Quando siamo a corto di forza di volontà, è più difficile scegliere, perché scende la nostra capacità di rinunciare alle opzioni (la scelta è sempre una rinuncia parziale), ecco perché ci dicono di non far mai la spesa a stomaco vuoto. E le scelte stesse esauriscono la nostra FDV, ecco perché al supermercato le cacatine ce le mettono davanti alle casse, quando uno è sopravvissuto alla lettura di centinaia di ingredienti e scatolette e prezzi.
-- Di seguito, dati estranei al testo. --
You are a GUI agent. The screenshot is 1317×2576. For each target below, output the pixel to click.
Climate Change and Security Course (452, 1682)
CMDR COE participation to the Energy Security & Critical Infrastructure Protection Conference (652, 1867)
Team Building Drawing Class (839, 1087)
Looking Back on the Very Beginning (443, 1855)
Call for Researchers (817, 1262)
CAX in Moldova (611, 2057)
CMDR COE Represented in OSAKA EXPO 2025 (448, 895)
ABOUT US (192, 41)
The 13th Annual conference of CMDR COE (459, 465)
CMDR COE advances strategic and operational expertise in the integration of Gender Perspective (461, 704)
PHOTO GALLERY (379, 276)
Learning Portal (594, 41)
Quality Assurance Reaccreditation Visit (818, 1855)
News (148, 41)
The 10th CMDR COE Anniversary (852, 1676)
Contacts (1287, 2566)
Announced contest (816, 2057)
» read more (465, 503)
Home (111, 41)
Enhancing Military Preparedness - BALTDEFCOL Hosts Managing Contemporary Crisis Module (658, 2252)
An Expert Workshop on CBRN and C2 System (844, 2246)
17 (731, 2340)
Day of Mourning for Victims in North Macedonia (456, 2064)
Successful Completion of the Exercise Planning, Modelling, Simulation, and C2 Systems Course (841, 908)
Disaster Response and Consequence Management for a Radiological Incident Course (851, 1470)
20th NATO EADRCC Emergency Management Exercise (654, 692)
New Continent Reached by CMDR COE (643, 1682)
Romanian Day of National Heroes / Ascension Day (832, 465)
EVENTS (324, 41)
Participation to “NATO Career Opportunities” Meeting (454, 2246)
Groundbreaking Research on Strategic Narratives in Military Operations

C’è di buono che nel lungo periodo la forza di volontà si può allenare. Si parte da piccole cose: innanzitutto l’autosservazione. E poi l’azione conseguente. Ad esempio, se prendiamo l’abitudine di osservarci e ci accorgiamo di star seduti con la schiena piegata, raddrizziamoci. Col tempo, il cervello prende l’abitudine alla consapevolezza e questo influenza molti altri atteggiamenti.

Il segreto è concentrarsi sullo sforzo di modificare una determinata abitudine. Potete cominciare sforzandovi di usare l’altra mano per compiere certi gesti. Molte abitudini sono legate alla mano dominante, che per la maggior parte delle persone è la destra. Obbligarsi a cambiare mano è un esercizio di autocontrollo. (…). Un’altra strategia per allenarsi è sforzarsi di cambiare le proprie abitudini di linguaggio, che sono anch’esse profondamente radicate. Per esempio, potreste impegnarvi a usare i congiuntivi correttamente anche nel parlato, di evitare i “cioè” e i “dunque e, naturalmente, le parolacce.
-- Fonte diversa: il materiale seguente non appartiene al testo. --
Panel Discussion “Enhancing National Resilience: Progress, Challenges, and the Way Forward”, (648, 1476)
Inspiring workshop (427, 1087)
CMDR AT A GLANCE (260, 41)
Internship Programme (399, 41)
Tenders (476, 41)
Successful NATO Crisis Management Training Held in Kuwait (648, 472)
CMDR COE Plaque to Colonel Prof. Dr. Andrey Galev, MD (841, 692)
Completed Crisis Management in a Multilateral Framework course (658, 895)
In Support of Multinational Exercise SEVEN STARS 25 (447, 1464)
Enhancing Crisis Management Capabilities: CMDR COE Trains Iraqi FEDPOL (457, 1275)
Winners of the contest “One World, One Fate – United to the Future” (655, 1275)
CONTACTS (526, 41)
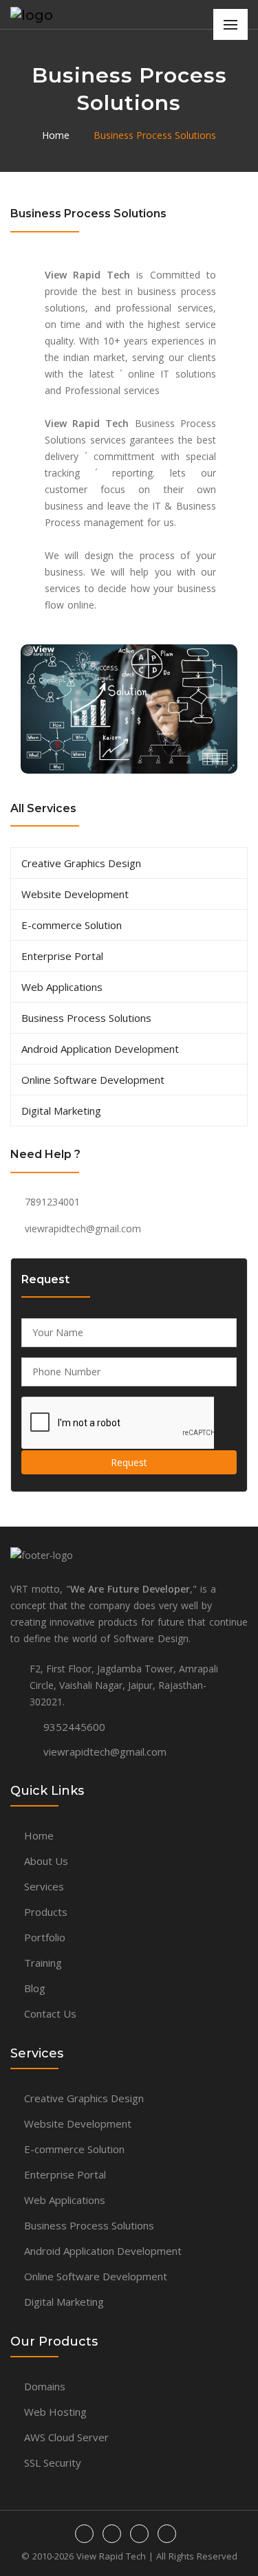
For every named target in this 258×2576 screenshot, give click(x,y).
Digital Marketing (61, 1110)
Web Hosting (55, 2412)
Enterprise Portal (62, 956)
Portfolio (44, 1937)
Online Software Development (92, 1080)
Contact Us (50, 2013)
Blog (34, 1988)
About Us (46, 1861)
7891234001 (52, 1201)
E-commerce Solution (71, 925)
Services (44, 1886)
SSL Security (52, 2462)
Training (43, 1962)
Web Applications (62, 987)
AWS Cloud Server (66, 2437)
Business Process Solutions (155, 135)
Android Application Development (100, 1049)
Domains (44, 2386)
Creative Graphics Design (81, 863)
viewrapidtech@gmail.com (83, 1228)
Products (45, 1912)
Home (55, 135)
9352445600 (74, 1727)
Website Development (75, 894)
Nel corso di numerosi esperimenti, è stato notato che i soggetti miglioravano anche in ambiti della propria vita che non avevano niente a che fare con gli esercizi che si erano sforzati di fare. L’autodisciplina, insomma, aumenta in tutti i campi. Ecco perché gli alcolisti anonimi devono rinunciare anche all’alcool.

Molto importante, per garantire la durata della FDV, è prendere impegni vincolanti e, in qualche modo, pubblici: parlare dei propri obiettivi a familiari e amici, oppure nei social network, o scriverli. Anche pensare agli altri può far aumentare la propria autodisciplina, perché è un esercizio costante per tenere sotto controllo l’egoismo innato. Non è una fatica che dura tutta la vita: si tratta di prendere delle buone abitudini, poi, come tutte le abitudini, vanno avanti da sole.
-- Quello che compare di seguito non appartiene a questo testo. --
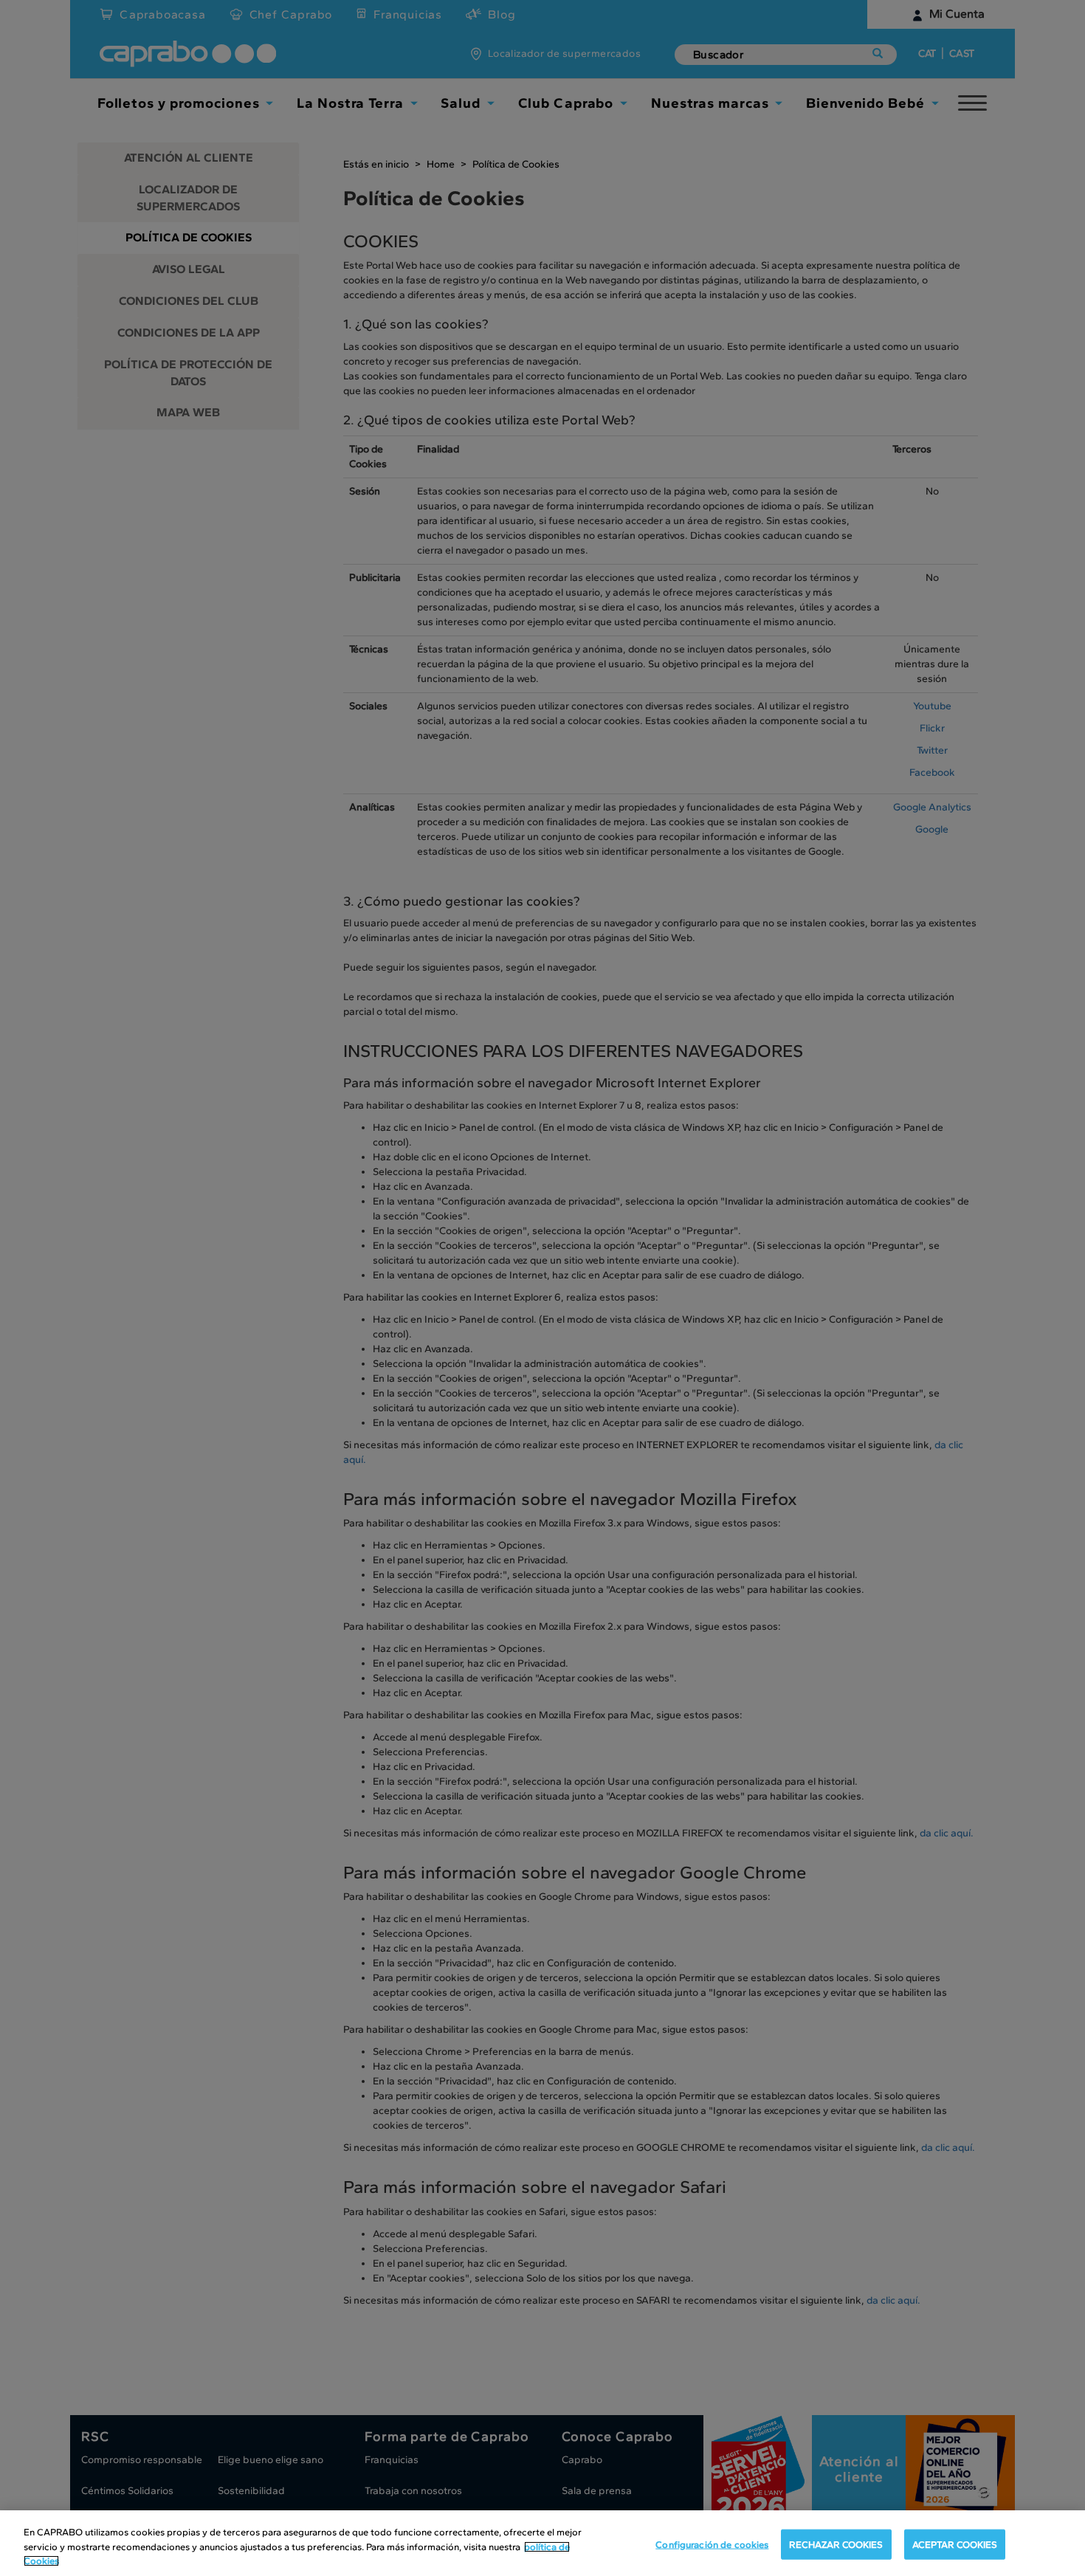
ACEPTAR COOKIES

Concentrarsi sul momento presente e su pensieri pratici indebolisce l’autocontrollo, mentre i pensieri complessi, astratti e a lungo termine lo aumentano. Questo è uno dei motivi per cui le persone religiose ottengono ottimi risultati nelle misurazioni dell’autocontrollo e perché quelle non religiose (…) traggono beneficio da altri tipi di pensieri trascendentali e idealistici.

Molto interessante il capitolo sulle diete: è lungo da riportare qui, ma lo riassumo dicendo che non è vero che le persone grasse dispongono di poco autocontrollo, il cibo è un discorso a sé.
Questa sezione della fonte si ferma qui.